The Bill, jointly sponsored by Hon. Edward Pwajok from Plateau State and Ali Isa JC, from Gombe State, sought to amend the Constitution to give the National Assembly powers to remove a state governor or deputy “in appropriate circumstances.”
The Bill entitled, “A Bill to alter the Constitution of the Federal Republic of Nigeria, 1999 to delete the proviso to Section 11(4) of the Constitution to enable the National Assembly to remove a Governor or Deputy Governor of a State in appropriate circumstances and for other related matters,” was generally condemned by members of the House.
Leading debate on the Bill, Pwajok argued that since the constitution empowers the National Assembly to take over the function of state assemblies under certain circumstances, the constitution should also be amended to enable the federal legislature sack a state governor or deputy governor, whenever the needs arise.
“Why should we be able to remove the House of Assembly and not be able to remove the governor,” he contended.
Canvassing support for the Bill, the lawmaker said the proposed amendment, would save the country some problem in the event of unforeseen occurances in states, noting that” we have seen things that we never anticipated happening.”
Speaking on the Bill, the House Leader, Hon Femi Gbajabiamila described it as “patently defective” and an act of legislative over-reach.
Gbajabiamila added that allowing the Bill would be tantamount to turning the country into a unitary state. He said there was no need considering the Bill as it would never scale through in states, where at least 24 state Houses of Assembly are expected to support it, before it becomes law.
The House Leader said: “This is a Bill that seeks to empower the NASS to remove a state governor. Our constitution tells us that we runs a federal system. Allowing this bill will make this country like a unitary system.

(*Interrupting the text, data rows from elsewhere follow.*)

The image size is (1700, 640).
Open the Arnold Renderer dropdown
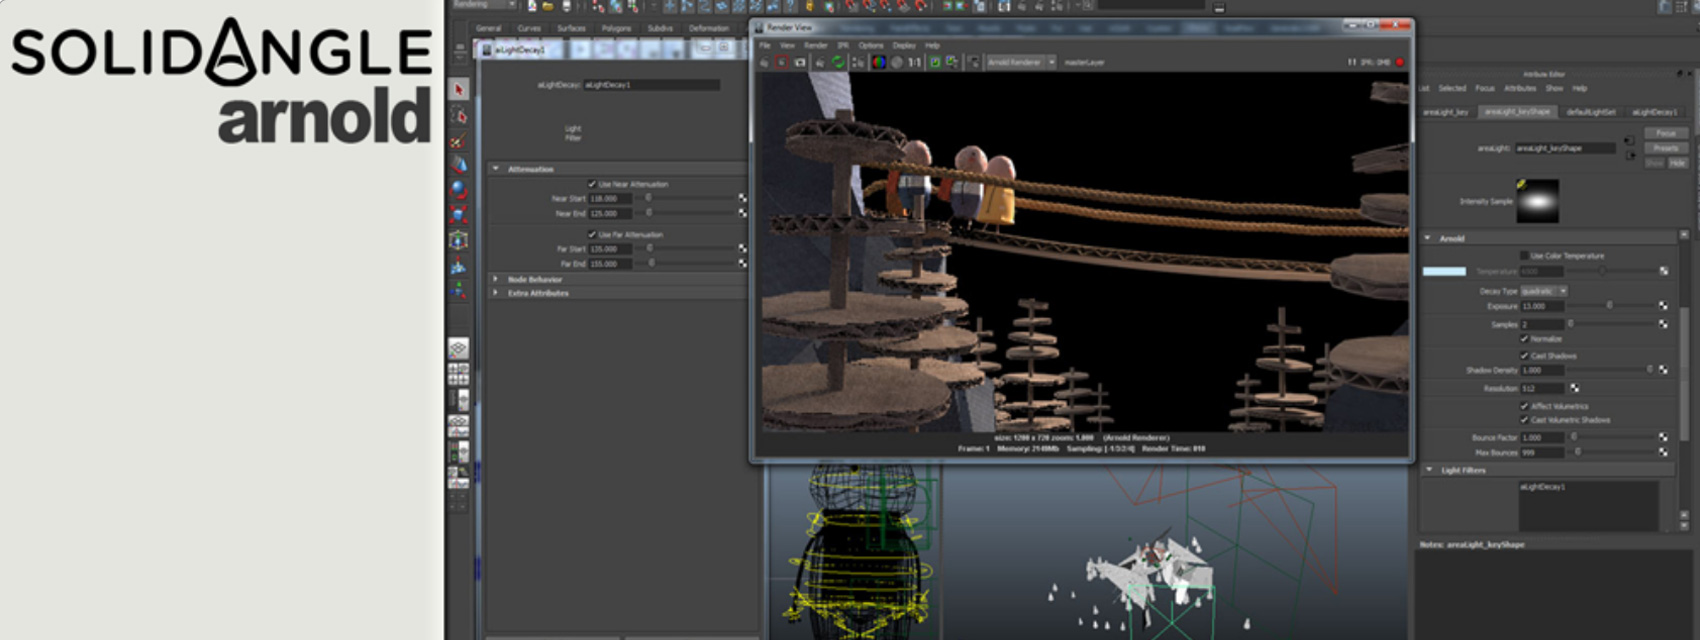[x=1021, y=62]
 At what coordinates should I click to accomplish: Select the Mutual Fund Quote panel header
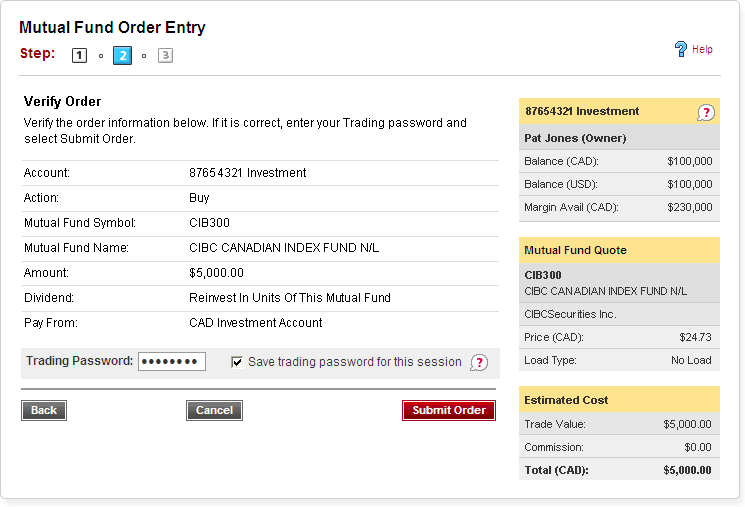pyautogui.click(x=619, y=250)
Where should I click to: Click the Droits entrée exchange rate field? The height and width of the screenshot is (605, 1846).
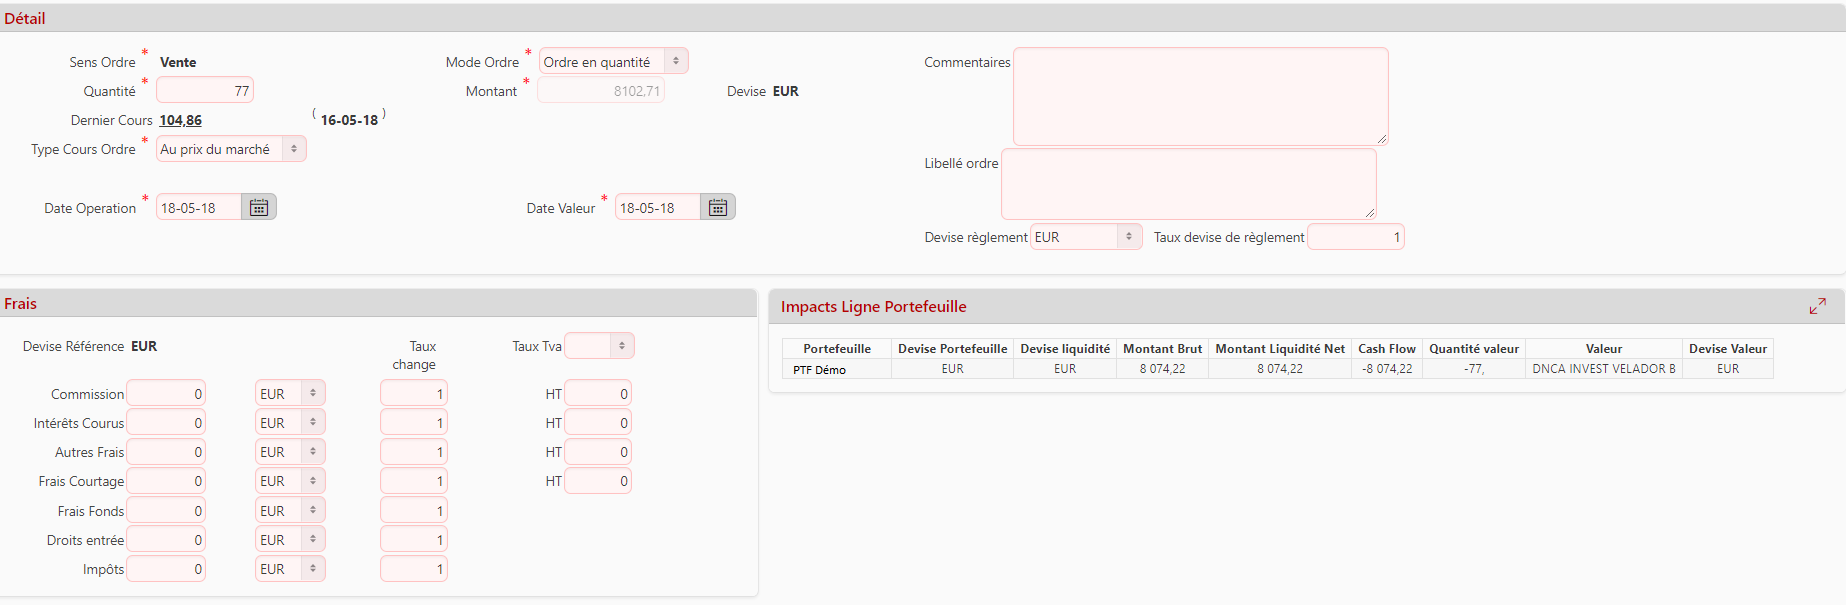[x=413, y=540]
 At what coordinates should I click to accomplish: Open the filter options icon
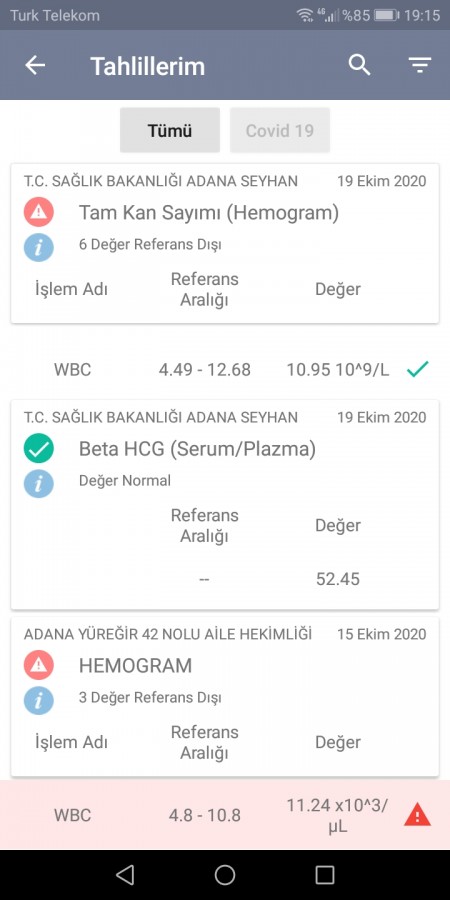pyautogui.click(x=420, y=65)
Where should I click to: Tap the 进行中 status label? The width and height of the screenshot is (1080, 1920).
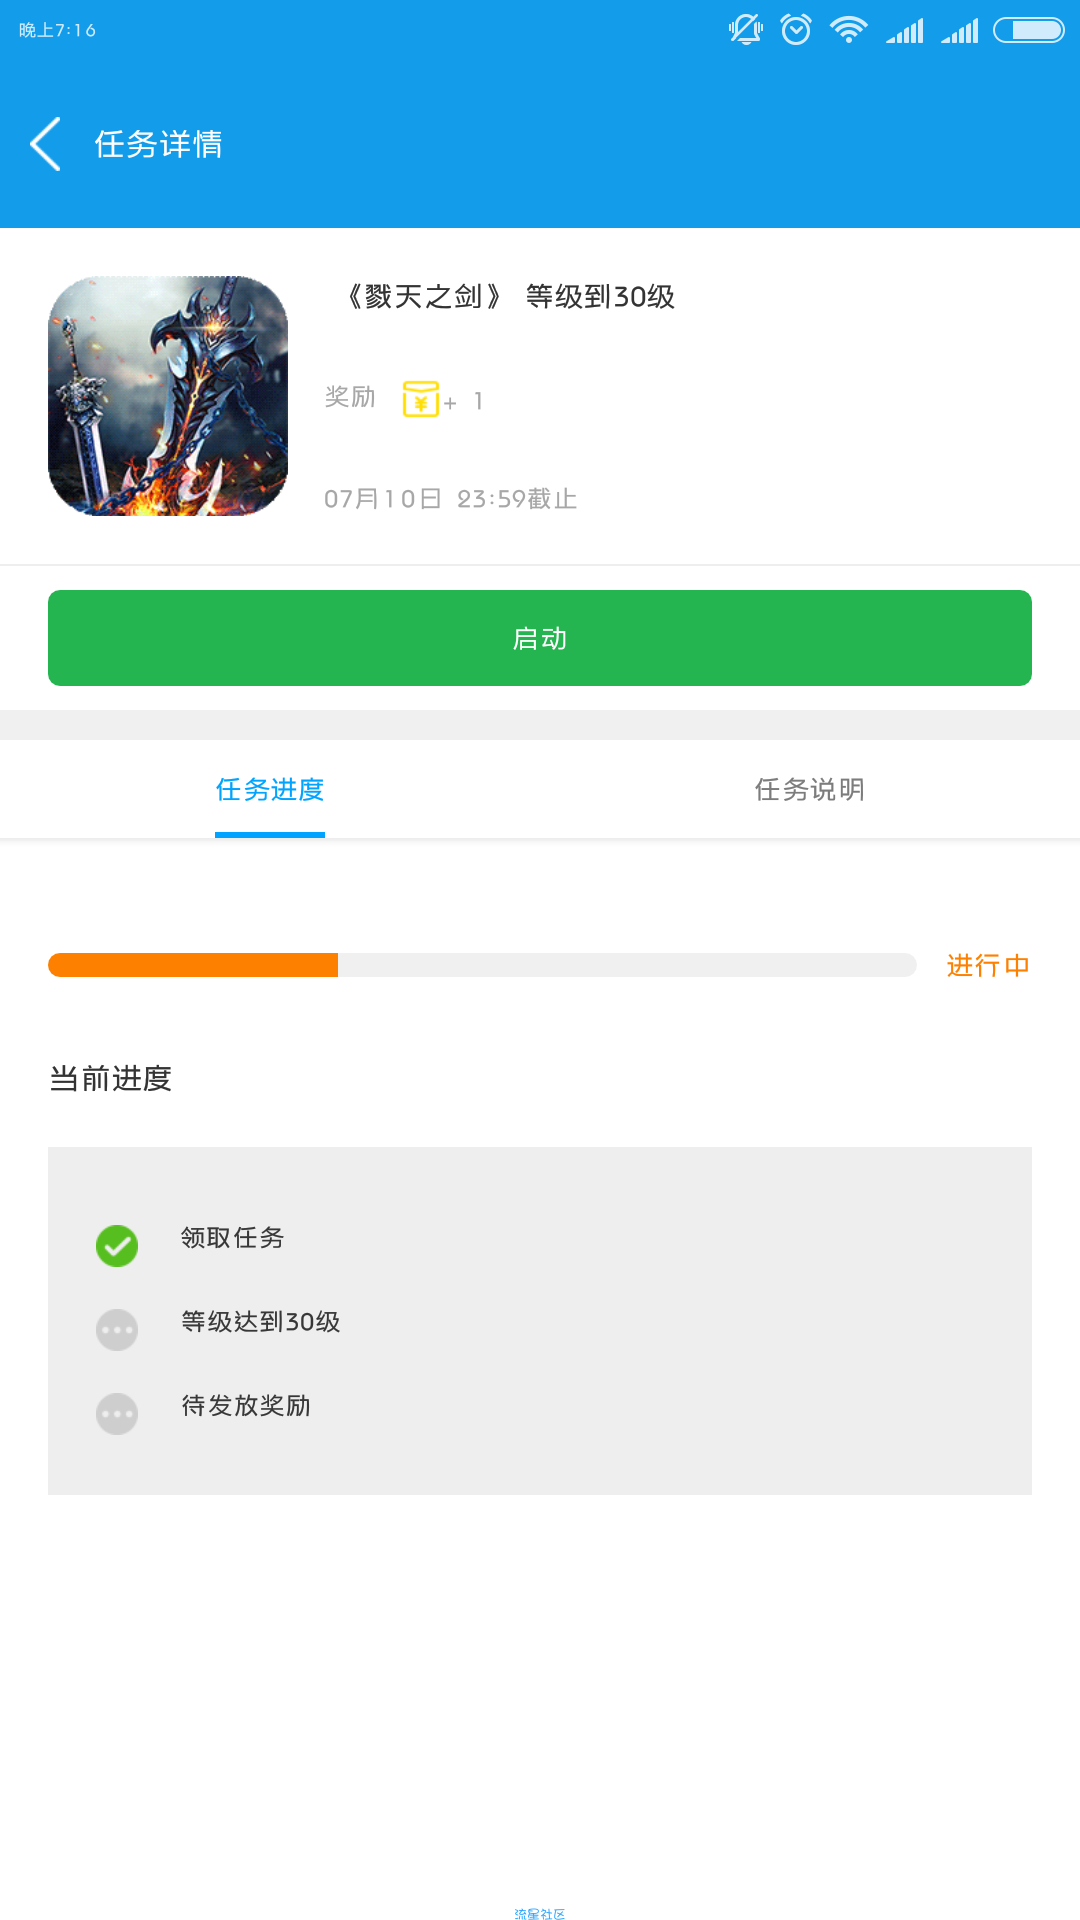pos(988,965)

“Why are we wasting legislative time? It will be dead on arrival in the states. No matter how you try to justify it. It does not make moral or legal sense.”
Overwhelmed by the barage of criticisms against the Bill, Pwajok eventually withdrew it.
However, he said he was happy that the Bill succeeded in stirring the federalist idea of the members of the House and prayed that the same spirit will be displayed in other issues on the country’s federalism.
Following the withdrawal of the contentious Bill, the Deputy Speaker, Hon. Yusuff Lasun, who presided at yesterday’s plenary, said the debate is deemed not to have taken place.
Earlier, Lasun announced that henceforth, bills seeking alterations to the 1999 constitution will no longer be entertained on the floor.
He said this is to enable the Special Ad-hoc Committee on Review of the Constitution to complete it’s assignments in good time.
The Deputy Speaker, who chairs the Constitution Review Committee, said the committee wants the new constitution to be ready for the President’s assent before the end of the third year of the present administration.
“We want to conclude work on the constitution before the end up the third year of this administration so that what ever amendment will not be said to have political undertone,” Lasun said.